Warehouse distribution centers are required to disclose quotas and pace-of-work standards to employees.  On September 22, 2021, Governor Newsom signed AB 701.  The new law prevents warehouse distribution centers like Amazon from imposing quotas that interfere with an employee’s ability to use the restroom or take meal breaks.  The new law requires covered employers to provide to each nonexempt employee who works at a warehouse distribution center, upon hire, or within 30 days of the effective date of the law, a written description of each quota to which the employee is subject, including the quantified number of tasks to be performed, or materials to be produced or handled, within the defined time period, and any potential adverse employment action that could result from failure to meet the quota.  The new law also provides that an employee shall not be required to meet a quota that prevents compliance with meal or rest periods, use of bathroom facilities, or occupational health and safety laws.

Employers face criminal liability for intentional wage theft.  On September 27, 2021, Governor Newsom signed AB 1003.  This new law amends the Penal Code to make an employer’s intentional theft of wages, payments, or gratuities over $950 from one employee or $2,350 from two or more employees, within a 12-month period, to be punishable as grand theft.  Grand theft carries a prison sentence of up to three years depending on the facts and circumstances of the case.  For purposes of this law, independent contractors are included within the meaning of “employee,” and hiring entities of independent contractors are included within the meaning of “employer.”

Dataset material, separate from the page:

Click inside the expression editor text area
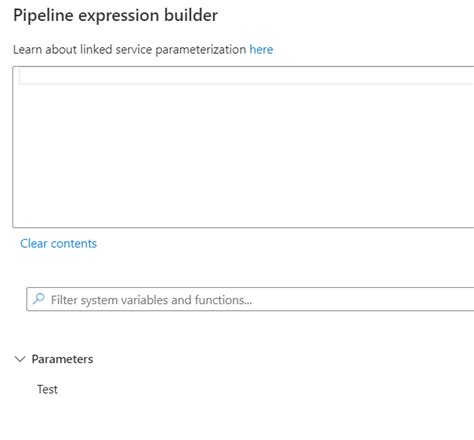This screenshot has width=474, height=440. click(x=243, y=147)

Businesses within the garment industry supply chain can be held jointly and severally liable for wage and hour violations.  On September 27, 2021, Governor Newsom signed SB 62.  The new law provides that a garment manufacturer, contractor, or brand guarantor shares joint and several liability for wage and hour violations with any manufacturer and contractor for the full amount of unpaid wages and other compensation, as well as interest, attorney fees and civil penalties, that are due to employees who performed manufacturing operations.  In other words, clothing brands, holding companies, and potentially retailers may be jointly liable with the contractors from whom they purchase clothing for the contractor’s wage and hour violations.  The new law also eliminates piece rate compensation in the garment industry.  It imposes compensatory damages of $200 per employee against a garment manufacturer or contractor, payable to the employee, for each pay period in which each employee is paid by the piece rate.

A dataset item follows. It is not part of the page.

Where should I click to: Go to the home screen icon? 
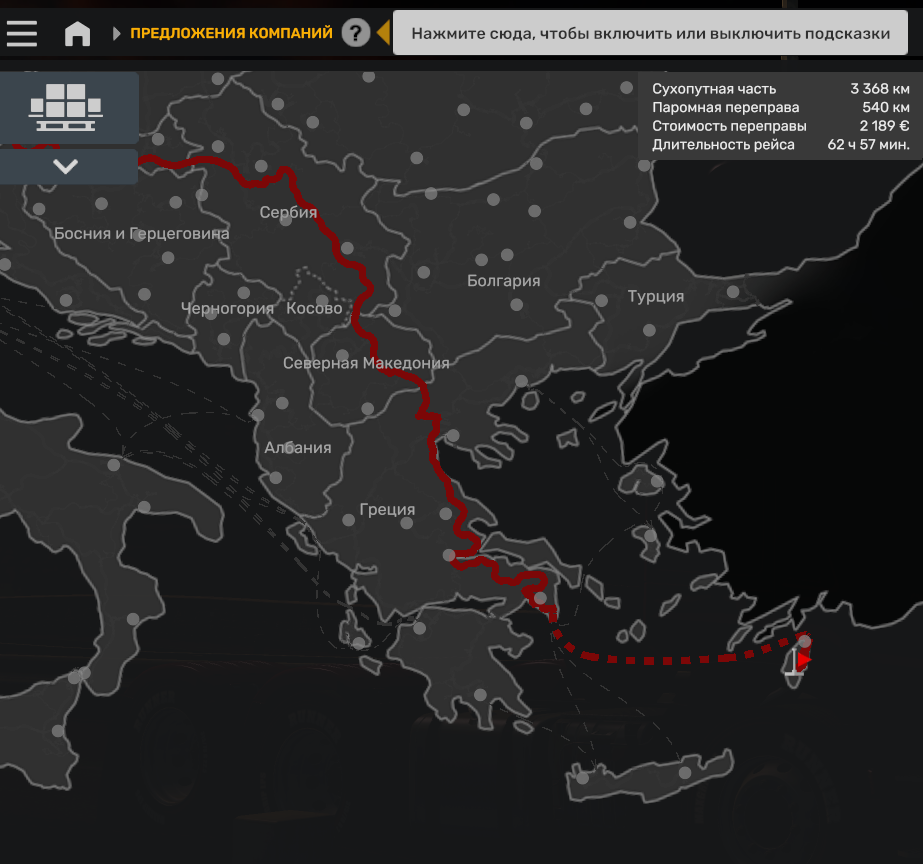tap(77, 33)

The Labor Commissioner is permitted to create a lien on real property.  On September 27, 2021, Governor Newsom signed SB 572.  The new law authorizes the Labor Commissioner to create, as an alternative to a judgment lien, a lien on real property to secure amounts due to the commissioner under any final citation, findings, or decision.

Unionized janitorial employees are precluded from bringing PAGA claims.  On September 27, 2021, Governor Newsom signed SB 646.  The Private Attorneys General Act (“PAGA”) authorizes aggrieved employees to file a lawsuit to recover civil penalties on behalf of themselves and other employees for wage and hour violations.  This new law, however, creates an exception for janitorial employees covered by a valid collective bargaining agreement in effect before July 1, 2018.  This law authorizes the exception until the collective bargaining agreement expires or until July 1, 2028, whichever is earlier.

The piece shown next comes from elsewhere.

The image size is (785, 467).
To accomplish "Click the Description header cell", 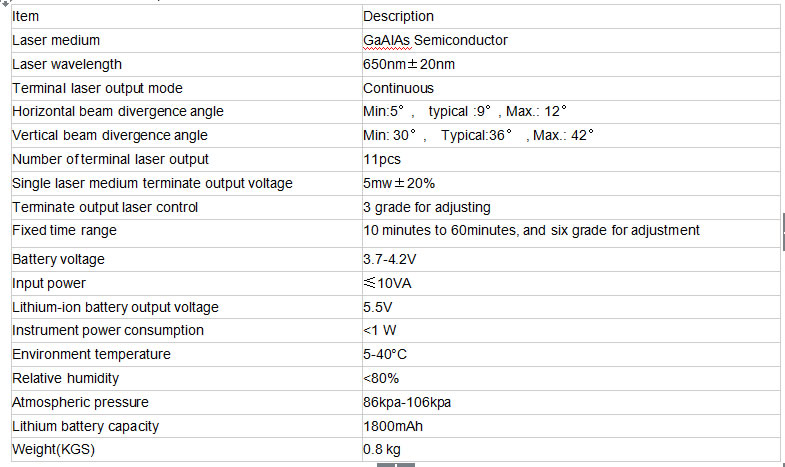I will [x=571, y=17].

Chain community pharmacies are prohibited from establishing a quota related to certain duties that pharmacists and pharmacy technicians are required to perform. On September 27, 2021, Governor Newsome signed SB 362.  The new law prohibits chain community pharmacies from establishing a quota, defined as a fixed number or formula related to the duties for which a pharmacist or pharmacy technician is required to perform (i.e., prescriptions filled, services rendered to patients, programs offered to patients, etc.) while on duty.